Not long ago, Ahmed Qurei' threatened to resign as Palestinian Arab Prime Minister. Supposedly, he had overdosed on Yasser Arafat's refusal to share any real power. Note: Postings in "Campus Watch in the Media" do not necessarily reflect the views of Campus Watch.
Many in the West and elsewhere have chosen to read into this major differences between Qurei' and Arafat over Israel. While they may have some small differences over this issue (i.e., Qurei' is said to be a more "practical" man), the reality is that this is largely wishful thinking.
Neither Arafat nor Qurei' -- or, for that matter, any other Palestinian Arab leader with any clout -- envision a long term, Jewish Israel in the neighborhood. Qurei' just believes more "delicate" means are needed to bring this about. Forcing Israel, for example, to absorb millions of real or alleged Arab refugees in a "right of return" would win more support abroad than blowing Jews apart on buses or in restaurants. It would allow international hypocrites to feel better about themselves while also still allowing Arabs their final goal The name of Qurei's game is public relations, not mutual acceptance.

» Objectives:
**1.** Retype the commentary on Ahmed Qurei', everything from "Not long ago, Ahmed" down to "largely wishful thinking.".
**2.** State whether each statement agrees with the commentary on Ahmed Qurei', answering yes or no and quoting the deciding words: (a) Qurei' threatened to resign as Palestinian Arab Prime Minister. (b) The commentary holds that Qurei' and Arafat have major differences over Israel. (c) The commentary claims that forcing Israel to absorb refugees would win more support abroad than attacks on buses or in restaurants.
**3.** Proceed with the commentary on Ahmed Qurei' from the point at which it stops.
These items have no connection to the commentary on Ahmed Qurei'.

Stored items

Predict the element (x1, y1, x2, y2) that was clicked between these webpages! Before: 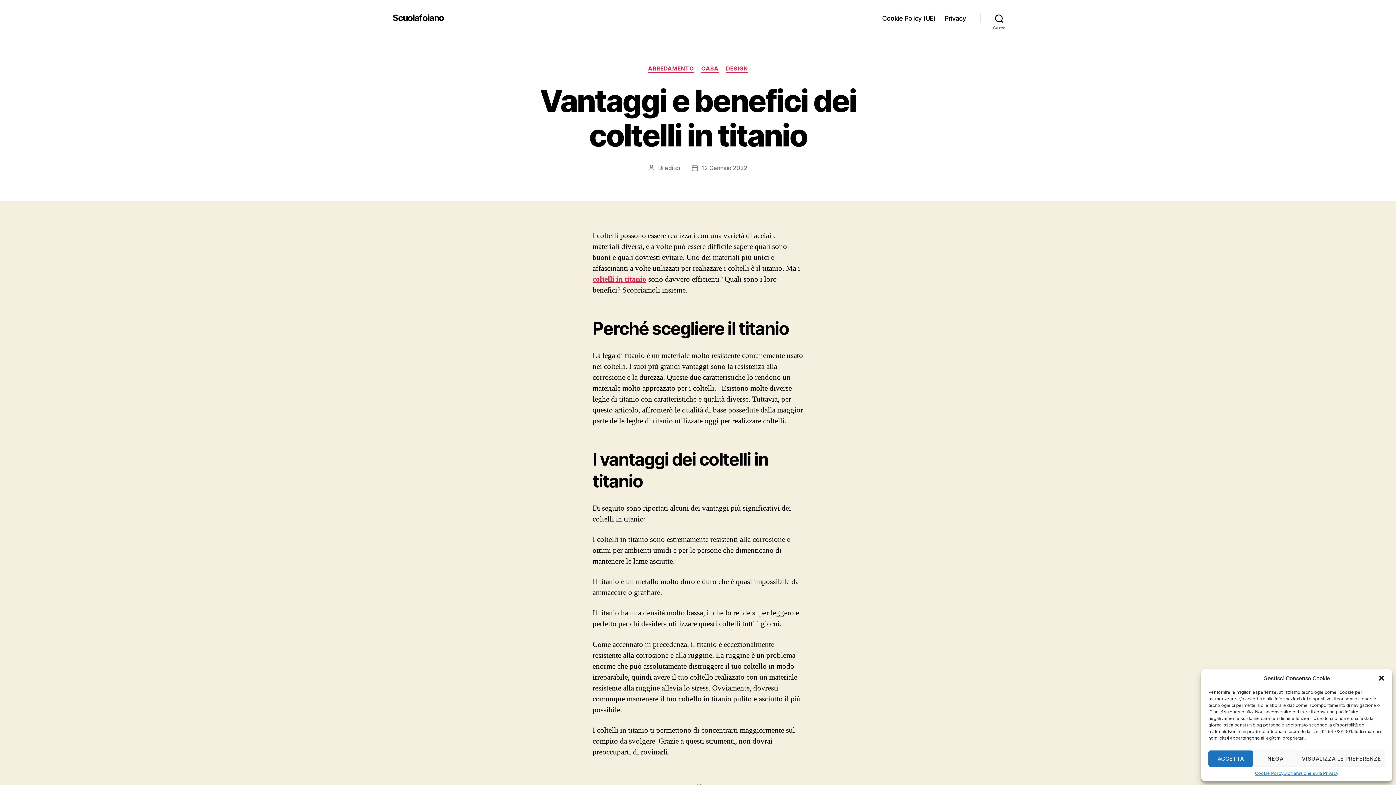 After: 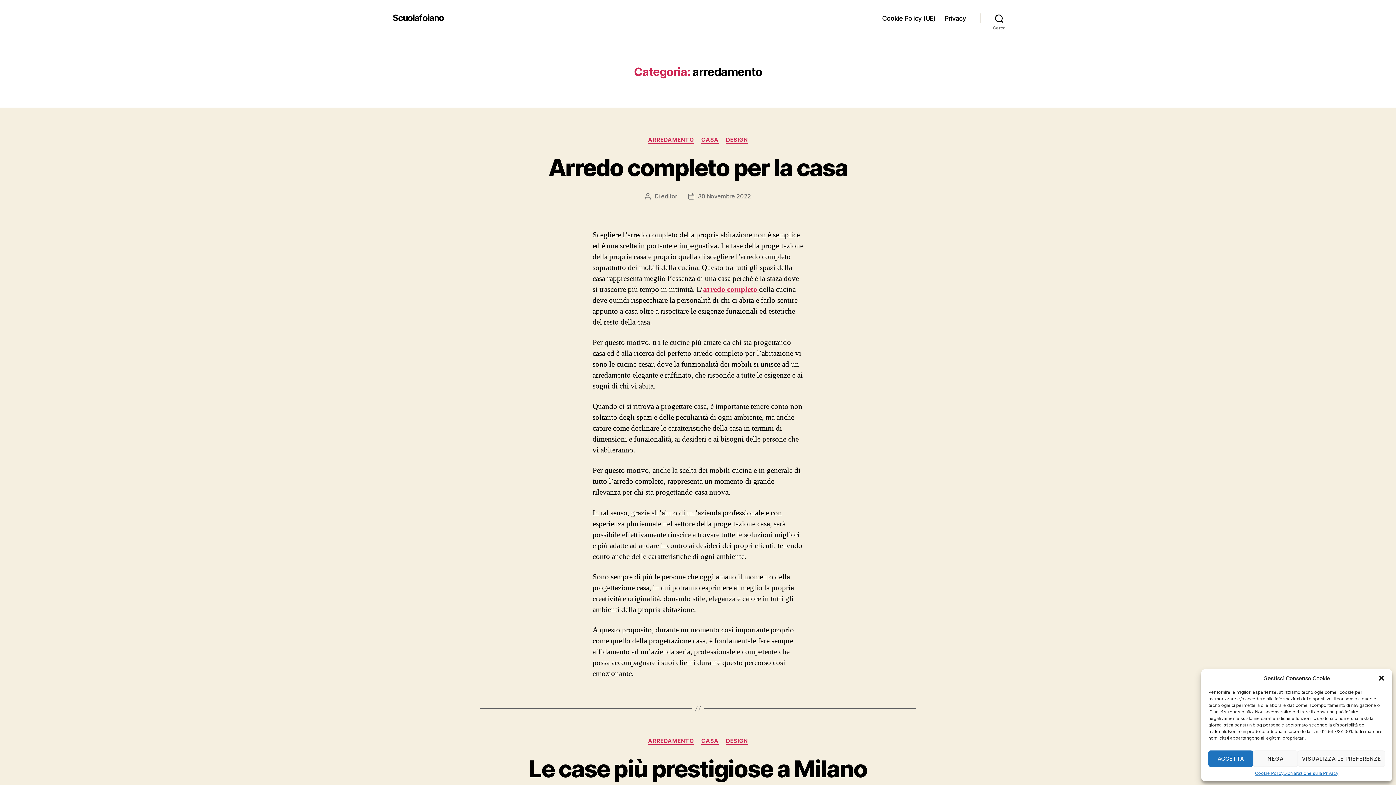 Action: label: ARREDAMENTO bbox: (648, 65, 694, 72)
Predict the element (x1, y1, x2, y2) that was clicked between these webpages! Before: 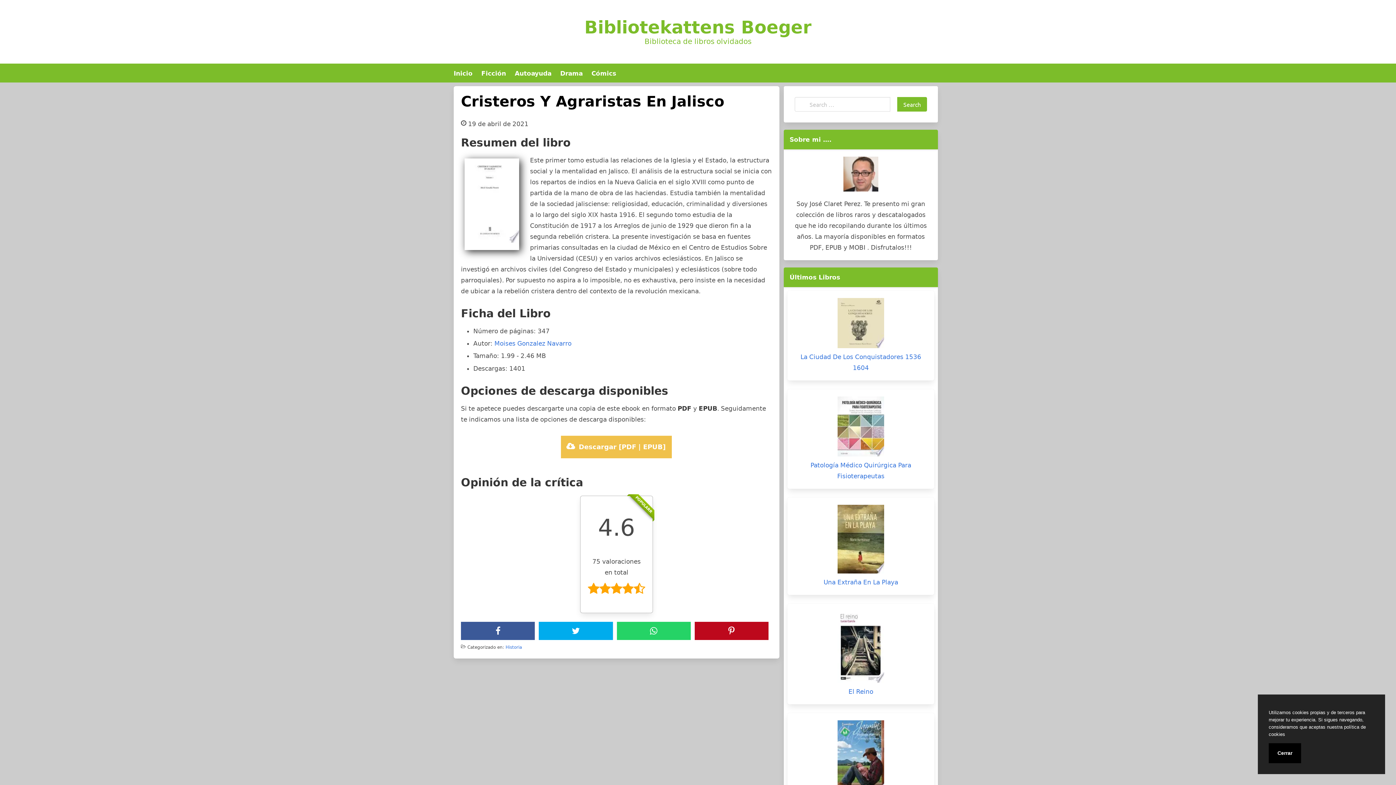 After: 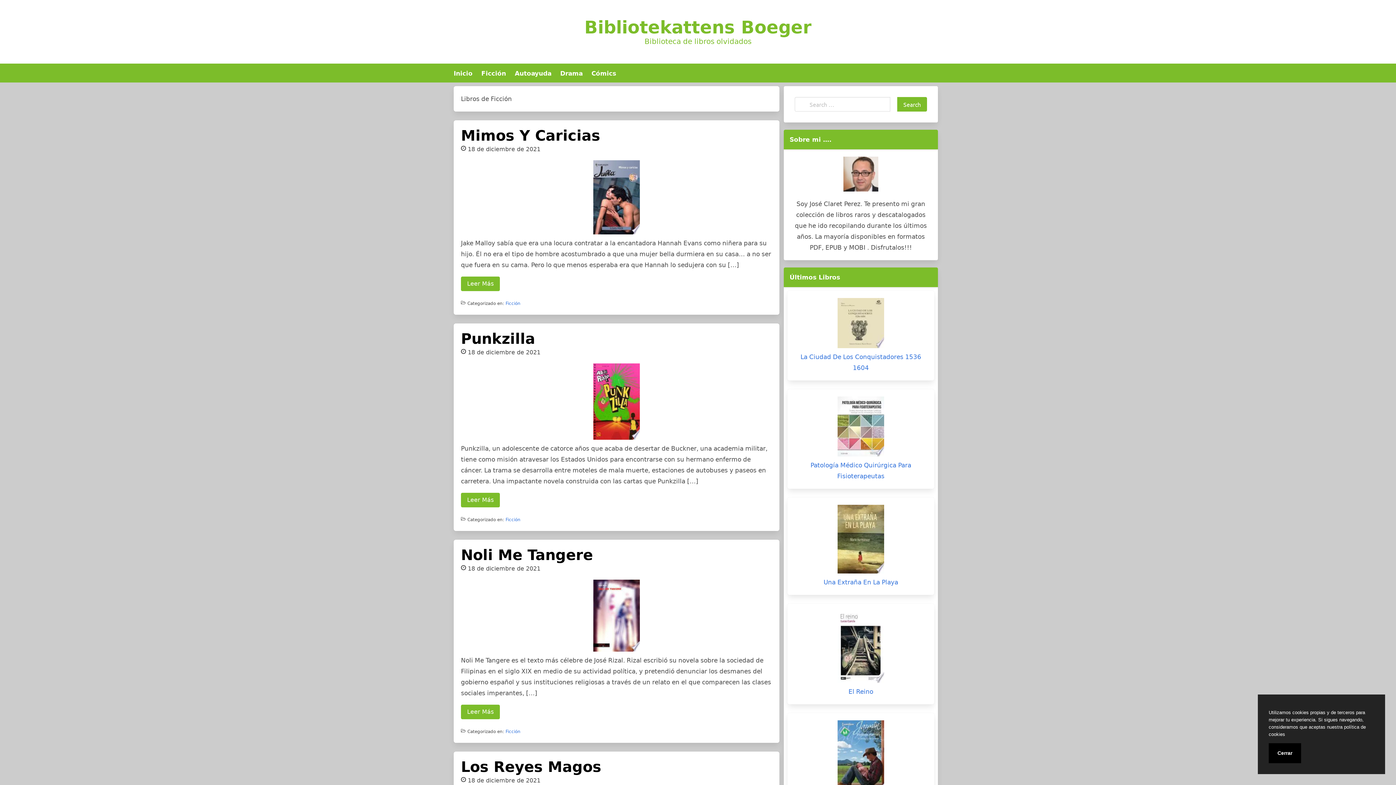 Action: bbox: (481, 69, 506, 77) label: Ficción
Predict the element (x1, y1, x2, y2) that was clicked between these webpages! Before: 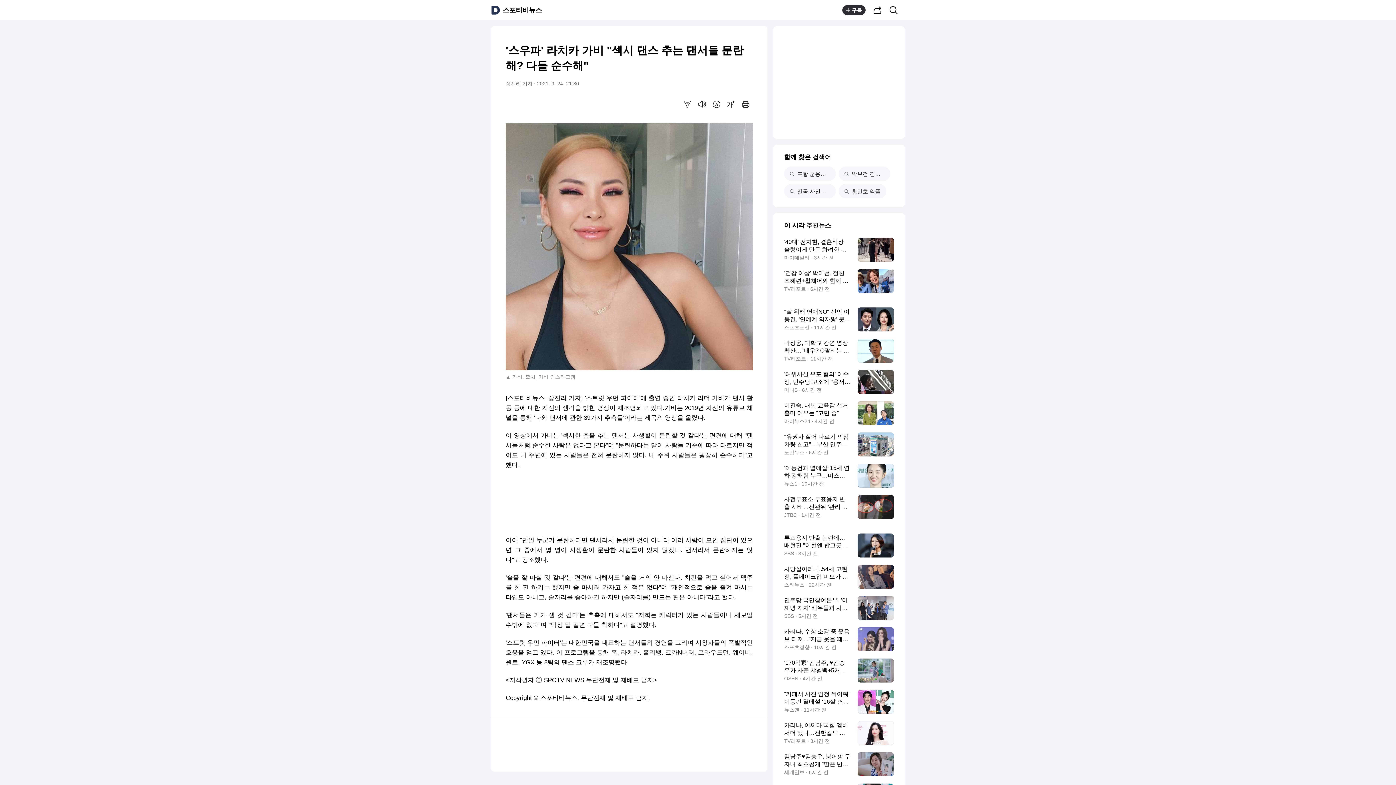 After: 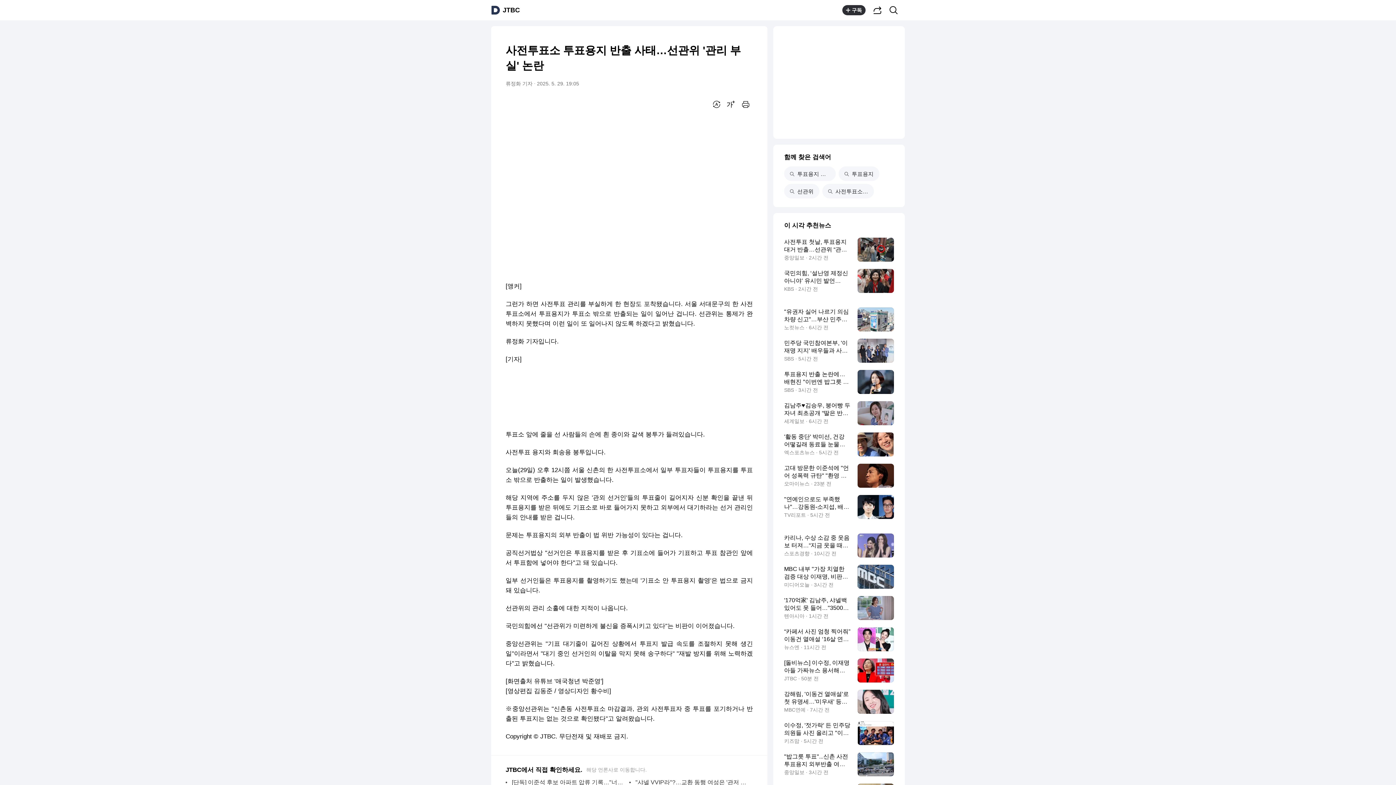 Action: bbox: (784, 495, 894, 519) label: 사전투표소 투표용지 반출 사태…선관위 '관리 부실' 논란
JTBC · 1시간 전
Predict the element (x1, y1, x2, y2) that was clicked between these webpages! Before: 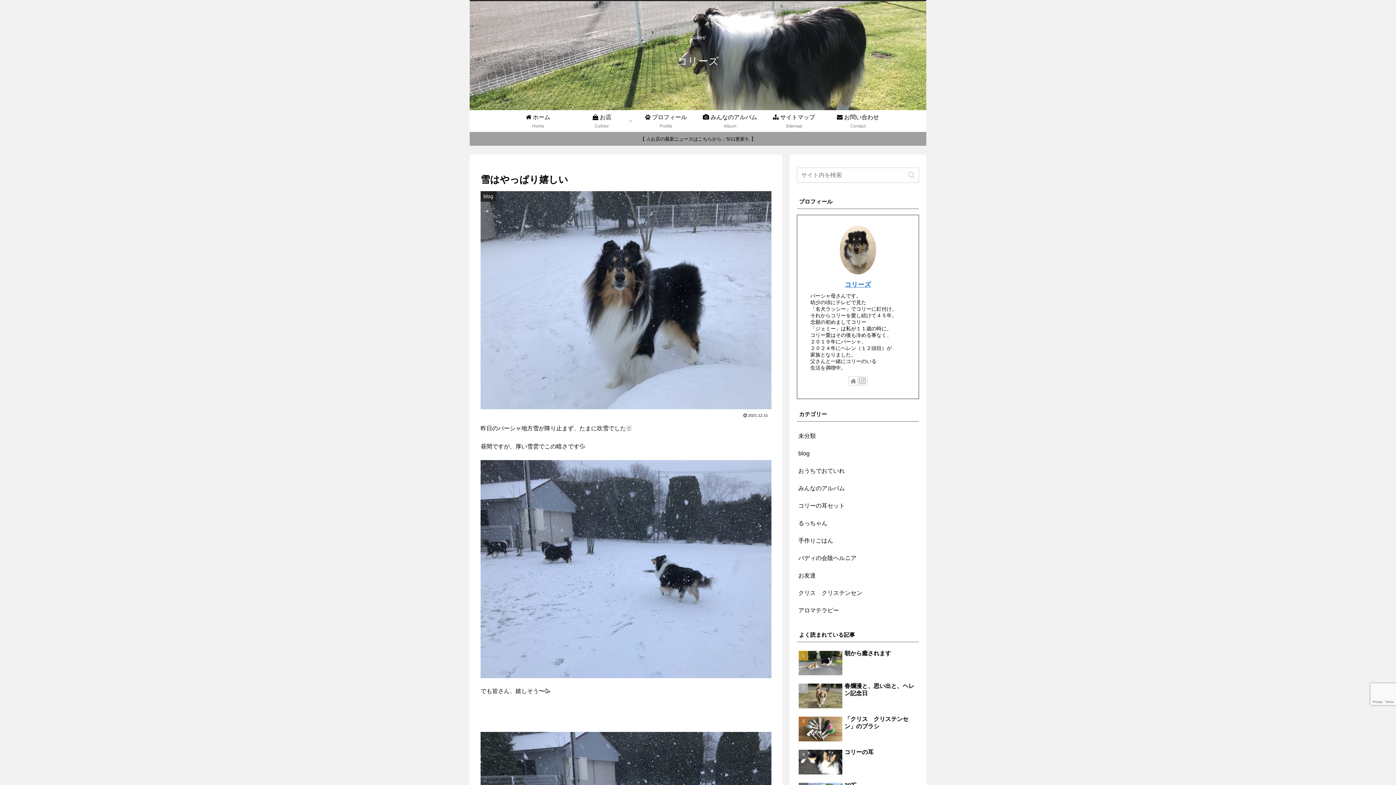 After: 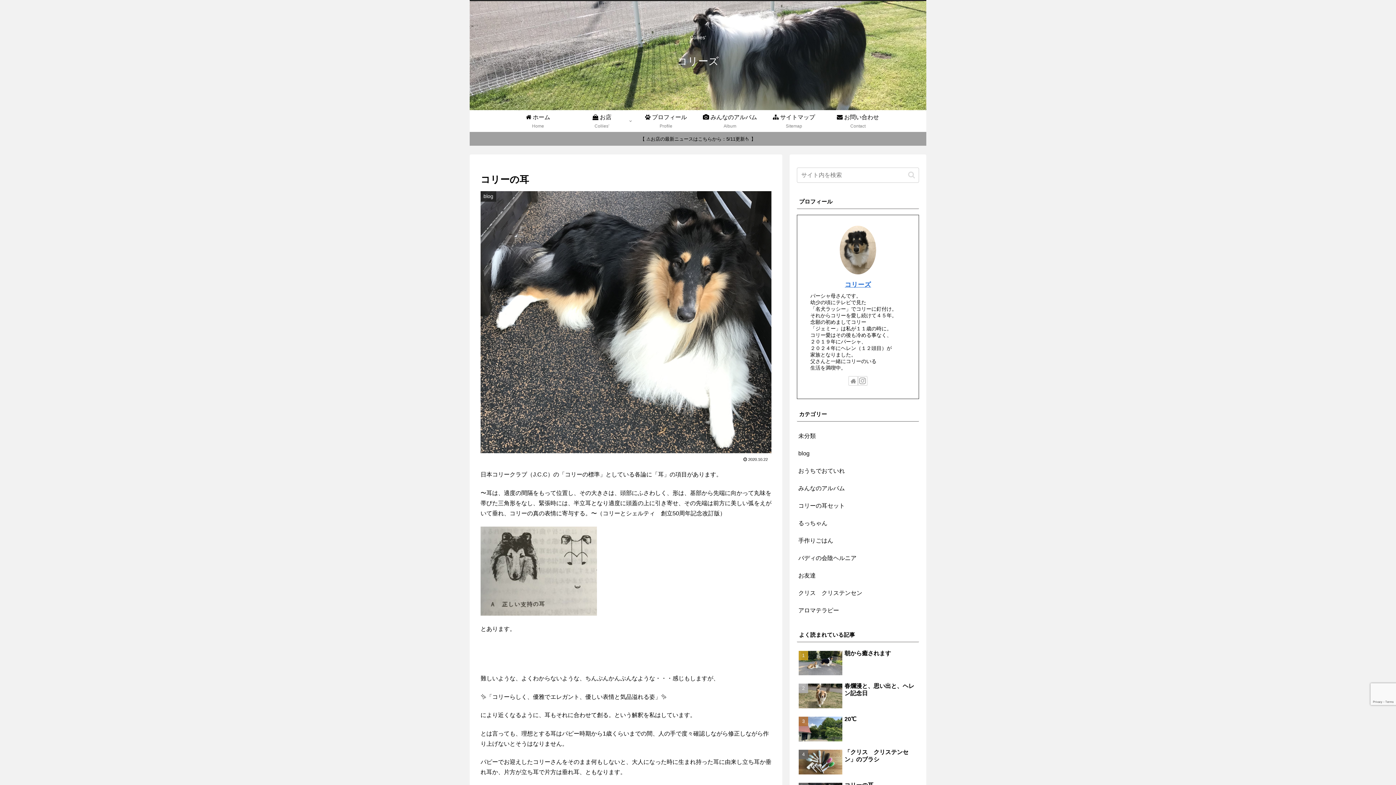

» Answers:
**1.**
Not long ago, Ahmed Qurei' threatened to resign as Palestinian Arab Prime Minister. Supposedly, he had overdosed on Yasser Arafat's refusal to share any real power. Note: Postings in "Campus Watch in the Media" do not necessarily reflect the views of Campus Watch.
Many in the West and elsewhere have chosen to read into this major differences between Qurei' and Arafat over Israel. While they may have some small differences over this issue (i.e., Qurei' is said to be a more "practical" man), the reality is that this is largely wishful thinking.

**2.**
(a) Yes: "Ahmed Qurei' threatened to resign as Palestinian Arab Prime Minister."
(b) No: "the reality is that this is largely wishful thinking."
(c) Yes: "would win more support abroad than blowing Jews apart on buses or in restaurants."

**3.**
The issue, therefore, of what will likely happen if Arafat relinquishes some power to the likes of an Ahmed Qurei' deserves further analysis.
Way back on July 3, 2003, the highly respected Middle East Media Research Institute (MEMRI) translated an interview with Ahmed Qurei', a.k.a. Abu Alaa, who's now Arafat's chief marionette. Among other things, he was asked about the Arabs' problem with having the word "Jewish" placed in front of the words "State of Israel" at the summits leading up to the Roadmap. Here was his response:
"What is the meaning of a Jewish state? Do we say... Sunni state... Shi'ite state... Christian state? These are definitions that will bring... turmoil."
It is not unusual to hear critics of Israel, even some academics, proclaim, "If Jews can have a state, then why not Catholics, or Protestants, or Hindus, etc.?" a la Alaa.
Indeed, this was one of Ohio State University Law Professor John Quigley's favorite lines in his frequent presentations against Israel. Lately, Quigley has been writing op-ed columns allegedly about Israel's fence. Like Arafat, neither Quigley nor Qurei' accept Israel's very right to exist, but choose to hide behind particular issues like the fence to launch their attacks. I had the pleasure, on several occasions in the 1970s, of following Quigley around while in Columbus and nailing him in public.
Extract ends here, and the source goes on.